Achieving a polio free world
BMC Medicine volume 12, Article number: 116 (2014)
Recently, the World Health Organization (WHO) declared that the spread of polio is an international public health emergency, and a coordinated international response is sought. Although the importance of such a response is recognized, there are challenges to stopping the spread of polio and achieving a polio free world. The most important issue is directing limited national resources to the specific areas where polio is endemic. In an article published in BMC Medicine, Upfill-Brown and his colleagues recognized this problem and successfully identified the potential risk areas in Nigeria using a validated spatial predictive model of wild poliovirus circulation. They also showed that a lower vaccine-derived population immunity is associated with the probability of a higher number of wild poliovirus cases within a district. Identification of the potential risk areas and understanding the magnitude of risk may help direct limited resources of the endemic countries to areas most at risk to maximize the impact of interventions and motivate the people to participate in the intervention program. These efforts are crucial if these endemic countries hope to eradicate polio.

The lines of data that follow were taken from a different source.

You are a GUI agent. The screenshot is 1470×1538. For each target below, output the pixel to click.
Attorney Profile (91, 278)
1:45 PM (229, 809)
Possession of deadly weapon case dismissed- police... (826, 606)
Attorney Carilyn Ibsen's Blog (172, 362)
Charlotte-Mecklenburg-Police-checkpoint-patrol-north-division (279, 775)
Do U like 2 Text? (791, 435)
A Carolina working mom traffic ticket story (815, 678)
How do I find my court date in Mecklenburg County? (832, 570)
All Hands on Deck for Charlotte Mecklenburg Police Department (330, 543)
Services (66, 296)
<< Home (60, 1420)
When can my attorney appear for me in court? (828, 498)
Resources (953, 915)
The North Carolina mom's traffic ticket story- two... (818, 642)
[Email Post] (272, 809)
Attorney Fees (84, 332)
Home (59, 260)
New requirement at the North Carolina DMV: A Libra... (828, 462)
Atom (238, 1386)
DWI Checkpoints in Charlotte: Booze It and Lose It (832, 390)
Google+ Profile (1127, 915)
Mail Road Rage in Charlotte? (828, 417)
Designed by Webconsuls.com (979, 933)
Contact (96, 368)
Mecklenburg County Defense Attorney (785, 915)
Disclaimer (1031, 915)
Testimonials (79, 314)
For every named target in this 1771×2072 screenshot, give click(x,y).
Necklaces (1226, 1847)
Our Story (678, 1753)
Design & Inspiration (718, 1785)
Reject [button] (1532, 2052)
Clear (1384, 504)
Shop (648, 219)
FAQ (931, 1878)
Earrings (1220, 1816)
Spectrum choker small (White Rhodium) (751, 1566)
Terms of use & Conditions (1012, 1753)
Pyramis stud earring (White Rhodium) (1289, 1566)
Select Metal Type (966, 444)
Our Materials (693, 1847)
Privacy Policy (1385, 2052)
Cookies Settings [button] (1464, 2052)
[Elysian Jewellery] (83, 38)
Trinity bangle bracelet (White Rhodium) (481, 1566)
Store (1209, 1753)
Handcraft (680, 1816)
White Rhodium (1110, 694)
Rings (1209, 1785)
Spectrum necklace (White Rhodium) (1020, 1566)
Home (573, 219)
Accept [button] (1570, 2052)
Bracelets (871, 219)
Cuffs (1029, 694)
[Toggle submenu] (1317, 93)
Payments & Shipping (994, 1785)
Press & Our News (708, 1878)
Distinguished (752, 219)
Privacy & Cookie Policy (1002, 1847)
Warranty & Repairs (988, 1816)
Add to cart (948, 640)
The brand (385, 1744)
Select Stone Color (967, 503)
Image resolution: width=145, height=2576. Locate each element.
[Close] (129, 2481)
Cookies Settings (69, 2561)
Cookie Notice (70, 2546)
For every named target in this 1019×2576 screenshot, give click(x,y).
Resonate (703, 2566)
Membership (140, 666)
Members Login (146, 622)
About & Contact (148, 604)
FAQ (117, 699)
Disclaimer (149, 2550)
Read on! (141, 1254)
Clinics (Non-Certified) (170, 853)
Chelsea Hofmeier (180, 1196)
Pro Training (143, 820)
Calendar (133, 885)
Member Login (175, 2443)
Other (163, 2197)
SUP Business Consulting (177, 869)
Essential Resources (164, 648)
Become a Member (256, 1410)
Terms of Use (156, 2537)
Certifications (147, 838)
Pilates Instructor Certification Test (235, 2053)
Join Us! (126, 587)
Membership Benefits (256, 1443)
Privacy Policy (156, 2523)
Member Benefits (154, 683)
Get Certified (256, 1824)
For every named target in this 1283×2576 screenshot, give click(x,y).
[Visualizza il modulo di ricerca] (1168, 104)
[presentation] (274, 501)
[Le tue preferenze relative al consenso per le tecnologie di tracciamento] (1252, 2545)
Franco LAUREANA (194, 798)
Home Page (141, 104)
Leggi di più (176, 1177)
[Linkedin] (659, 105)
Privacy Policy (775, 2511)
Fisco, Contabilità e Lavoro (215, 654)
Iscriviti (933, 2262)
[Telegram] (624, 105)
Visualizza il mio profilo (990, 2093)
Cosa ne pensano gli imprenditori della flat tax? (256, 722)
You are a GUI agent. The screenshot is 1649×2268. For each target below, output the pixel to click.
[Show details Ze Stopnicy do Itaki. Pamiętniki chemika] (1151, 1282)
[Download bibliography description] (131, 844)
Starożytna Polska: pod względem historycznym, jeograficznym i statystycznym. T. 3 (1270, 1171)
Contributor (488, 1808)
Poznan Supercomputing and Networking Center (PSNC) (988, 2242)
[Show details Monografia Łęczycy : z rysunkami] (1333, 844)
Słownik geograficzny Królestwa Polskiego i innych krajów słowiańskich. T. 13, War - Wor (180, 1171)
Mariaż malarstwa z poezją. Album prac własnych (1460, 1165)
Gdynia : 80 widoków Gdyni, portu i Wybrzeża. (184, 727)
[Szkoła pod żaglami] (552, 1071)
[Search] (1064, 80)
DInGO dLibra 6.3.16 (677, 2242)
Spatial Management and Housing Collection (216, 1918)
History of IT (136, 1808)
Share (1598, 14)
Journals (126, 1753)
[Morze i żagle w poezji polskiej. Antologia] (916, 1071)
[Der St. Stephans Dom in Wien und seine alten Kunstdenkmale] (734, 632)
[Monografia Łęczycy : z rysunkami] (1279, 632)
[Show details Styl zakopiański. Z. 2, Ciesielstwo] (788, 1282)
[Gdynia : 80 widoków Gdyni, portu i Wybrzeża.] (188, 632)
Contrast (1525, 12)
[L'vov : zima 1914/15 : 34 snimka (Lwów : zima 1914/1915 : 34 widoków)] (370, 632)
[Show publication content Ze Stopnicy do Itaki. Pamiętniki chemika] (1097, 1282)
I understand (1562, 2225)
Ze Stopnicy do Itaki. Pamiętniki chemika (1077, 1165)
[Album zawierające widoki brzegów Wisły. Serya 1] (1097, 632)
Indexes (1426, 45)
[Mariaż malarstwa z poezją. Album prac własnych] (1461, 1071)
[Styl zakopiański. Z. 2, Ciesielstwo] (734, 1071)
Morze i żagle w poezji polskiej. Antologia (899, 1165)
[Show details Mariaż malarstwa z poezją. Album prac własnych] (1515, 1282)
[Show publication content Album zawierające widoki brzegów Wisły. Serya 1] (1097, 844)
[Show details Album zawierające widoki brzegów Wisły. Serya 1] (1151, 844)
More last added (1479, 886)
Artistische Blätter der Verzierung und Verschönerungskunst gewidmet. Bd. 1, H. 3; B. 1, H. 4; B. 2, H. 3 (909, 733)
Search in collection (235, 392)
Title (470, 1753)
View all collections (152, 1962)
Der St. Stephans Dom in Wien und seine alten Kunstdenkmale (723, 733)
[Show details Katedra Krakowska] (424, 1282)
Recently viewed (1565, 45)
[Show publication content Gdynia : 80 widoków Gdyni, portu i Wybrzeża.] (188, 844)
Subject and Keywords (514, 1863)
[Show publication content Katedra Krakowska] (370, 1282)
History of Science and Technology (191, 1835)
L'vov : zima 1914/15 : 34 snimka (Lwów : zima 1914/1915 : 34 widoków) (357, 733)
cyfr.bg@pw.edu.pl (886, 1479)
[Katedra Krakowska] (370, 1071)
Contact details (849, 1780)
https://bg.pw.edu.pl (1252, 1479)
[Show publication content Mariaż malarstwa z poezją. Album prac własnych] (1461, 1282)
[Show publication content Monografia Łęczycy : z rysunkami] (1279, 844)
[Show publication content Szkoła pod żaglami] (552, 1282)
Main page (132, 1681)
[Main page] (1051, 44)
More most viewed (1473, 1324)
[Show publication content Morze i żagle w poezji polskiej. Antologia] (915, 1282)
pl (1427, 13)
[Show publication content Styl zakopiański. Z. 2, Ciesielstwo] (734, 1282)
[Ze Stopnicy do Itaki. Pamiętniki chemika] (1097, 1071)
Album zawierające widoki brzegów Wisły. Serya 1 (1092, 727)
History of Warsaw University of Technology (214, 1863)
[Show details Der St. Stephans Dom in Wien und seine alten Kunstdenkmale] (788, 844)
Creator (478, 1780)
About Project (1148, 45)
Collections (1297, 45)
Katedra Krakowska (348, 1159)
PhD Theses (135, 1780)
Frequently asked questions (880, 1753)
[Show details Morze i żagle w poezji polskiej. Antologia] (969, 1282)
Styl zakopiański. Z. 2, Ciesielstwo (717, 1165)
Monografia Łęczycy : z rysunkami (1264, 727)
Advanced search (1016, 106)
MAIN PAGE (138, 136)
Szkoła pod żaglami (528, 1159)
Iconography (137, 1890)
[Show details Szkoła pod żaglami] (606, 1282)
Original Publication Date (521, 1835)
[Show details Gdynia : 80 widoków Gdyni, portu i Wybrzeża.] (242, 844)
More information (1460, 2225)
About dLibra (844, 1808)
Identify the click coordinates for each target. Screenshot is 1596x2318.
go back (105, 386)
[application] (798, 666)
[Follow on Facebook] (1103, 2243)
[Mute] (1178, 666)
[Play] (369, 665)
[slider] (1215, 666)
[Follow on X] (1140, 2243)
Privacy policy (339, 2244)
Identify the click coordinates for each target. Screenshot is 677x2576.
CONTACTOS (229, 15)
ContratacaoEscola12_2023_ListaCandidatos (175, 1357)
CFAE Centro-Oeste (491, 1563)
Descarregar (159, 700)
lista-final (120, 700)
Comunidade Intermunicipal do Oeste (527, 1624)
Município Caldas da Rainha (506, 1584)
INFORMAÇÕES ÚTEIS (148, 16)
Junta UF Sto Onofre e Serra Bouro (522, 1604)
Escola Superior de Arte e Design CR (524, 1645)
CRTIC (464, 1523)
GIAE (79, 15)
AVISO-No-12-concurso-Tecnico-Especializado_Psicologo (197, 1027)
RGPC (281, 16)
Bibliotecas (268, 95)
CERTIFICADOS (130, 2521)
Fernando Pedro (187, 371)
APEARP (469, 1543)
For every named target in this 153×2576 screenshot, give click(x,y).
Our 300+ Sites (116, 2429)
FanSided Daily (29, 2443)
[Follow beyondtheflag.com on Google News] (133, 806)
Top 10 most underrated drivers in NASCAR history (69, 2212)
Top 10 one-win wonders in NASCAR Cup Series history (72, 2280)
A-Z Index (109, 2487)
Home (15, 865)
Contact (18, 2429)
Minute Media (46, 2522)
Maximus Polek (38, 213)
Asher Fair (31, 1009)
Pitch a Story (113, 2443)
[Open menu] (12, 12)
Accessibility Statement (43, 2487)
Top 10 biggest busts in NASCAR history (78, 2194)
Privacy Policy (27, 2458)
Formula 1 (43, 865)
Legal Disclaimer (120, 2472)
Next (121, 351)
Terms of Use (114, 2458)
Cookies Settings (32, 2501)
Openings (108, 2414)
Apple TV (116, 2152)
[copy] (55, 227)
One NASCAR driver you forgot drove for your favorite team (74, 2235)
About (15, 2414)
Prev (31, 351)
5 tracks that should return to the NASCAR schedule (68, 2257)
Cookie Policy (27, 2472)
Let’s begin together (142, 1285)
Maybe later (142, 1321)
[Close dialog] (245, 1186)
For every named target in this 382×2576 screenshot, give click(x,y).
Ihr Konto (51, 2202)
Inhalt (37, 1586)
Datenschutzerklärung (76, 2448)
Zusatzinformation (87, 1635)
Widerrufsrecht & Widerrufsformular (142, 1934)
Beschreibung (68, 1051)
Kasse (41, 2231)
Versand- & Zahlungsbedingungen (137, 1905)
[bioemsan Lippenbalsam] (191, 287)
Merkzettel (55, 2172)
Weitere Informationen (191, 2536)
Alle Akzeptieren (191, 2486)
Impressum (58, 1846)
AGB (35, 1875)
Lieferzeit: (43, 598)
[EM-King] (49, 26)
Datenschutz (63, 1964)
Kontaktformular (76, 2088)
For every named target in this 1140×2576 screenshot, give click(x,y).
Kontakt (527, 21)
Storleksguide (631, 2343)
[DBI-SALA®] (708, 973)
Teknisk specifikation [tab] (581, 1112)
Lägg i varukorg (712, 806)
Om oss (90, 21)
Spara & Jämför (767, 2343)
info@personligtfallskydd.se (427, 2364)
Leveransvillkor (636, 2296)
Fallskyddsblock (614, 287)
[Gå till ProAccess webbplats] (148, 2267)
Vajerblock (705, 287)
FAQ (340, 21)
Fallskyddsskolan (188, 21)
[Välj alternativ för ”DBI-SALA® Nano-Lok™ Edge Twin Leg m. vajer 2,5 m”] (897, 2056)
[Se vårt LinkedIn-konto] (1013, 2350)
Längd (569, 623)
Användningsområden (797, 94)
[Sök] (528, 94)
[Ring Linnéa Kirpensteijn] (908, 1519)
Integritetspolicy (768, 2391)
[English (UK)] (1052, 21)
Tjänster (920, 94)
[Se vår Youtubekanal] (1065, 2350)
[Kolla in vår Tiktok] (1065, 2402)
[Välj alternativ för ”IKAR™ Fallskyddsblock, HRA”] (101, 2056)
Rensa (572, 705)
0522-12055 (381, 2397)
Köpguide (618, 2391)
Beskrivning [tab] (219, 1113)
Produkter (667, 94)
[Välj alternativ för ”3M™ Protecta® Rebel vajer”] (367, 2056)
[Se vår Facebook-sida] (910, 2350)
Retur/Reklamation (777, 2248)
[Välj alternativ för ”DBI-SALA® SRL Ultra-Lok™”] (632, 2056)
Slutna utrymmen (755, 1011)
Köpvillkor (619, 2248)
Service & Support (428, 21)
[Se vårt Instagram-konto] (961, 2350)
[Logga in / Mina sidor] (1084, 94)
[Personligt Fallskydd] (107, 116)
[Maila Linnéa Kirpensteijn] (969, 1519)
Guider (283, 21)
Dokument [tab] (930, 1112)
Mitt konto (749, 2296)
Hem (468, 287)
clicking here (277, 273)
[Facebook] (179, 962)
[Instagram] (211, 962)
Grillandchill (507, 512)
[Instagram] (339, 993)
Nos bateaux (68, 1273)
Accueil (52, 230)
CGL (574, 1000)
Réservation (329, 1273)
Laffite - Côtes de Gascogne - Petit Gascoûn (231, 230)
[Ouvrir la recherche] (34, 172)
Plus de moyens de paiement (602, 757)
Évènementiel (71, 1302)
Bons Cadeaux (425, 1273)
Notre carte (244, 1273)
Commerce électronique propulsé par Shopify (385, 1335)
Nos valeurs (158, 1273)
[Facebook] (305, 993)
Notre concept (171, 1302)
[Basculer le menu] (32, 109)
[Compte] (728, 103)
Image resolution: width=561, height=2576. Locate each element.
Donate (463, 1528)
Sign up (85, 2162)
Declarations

Please see related research article: http://www.biomedcentral.com/1741-7015/12/92.
Polio was first traced as a disease of a separate clinical entity by Michael Underwood in 1789 []. The disease mainly affects children under five years old. Three types of poliovirus, designated as 1, 2 and 3, may cause polio [], although only type 1 appears to be circulating currently. Type 2 was last reported in 1999 and type 3 was last reported in 2012. Humans are the only reservoir of poliovirus []. The virus is transmitted person-to-person through fecal-oral and oral-oral routes, or less frequently by water and milk [,]. It multiplies in the intestine and spreads to the central nervous system, causing paralysis in 1 in every 200 infections [], with a case fatality of 5% to 10% []. Polio became a major public health issue in late Victorian times when major epidemics occurred in the United States and Europe.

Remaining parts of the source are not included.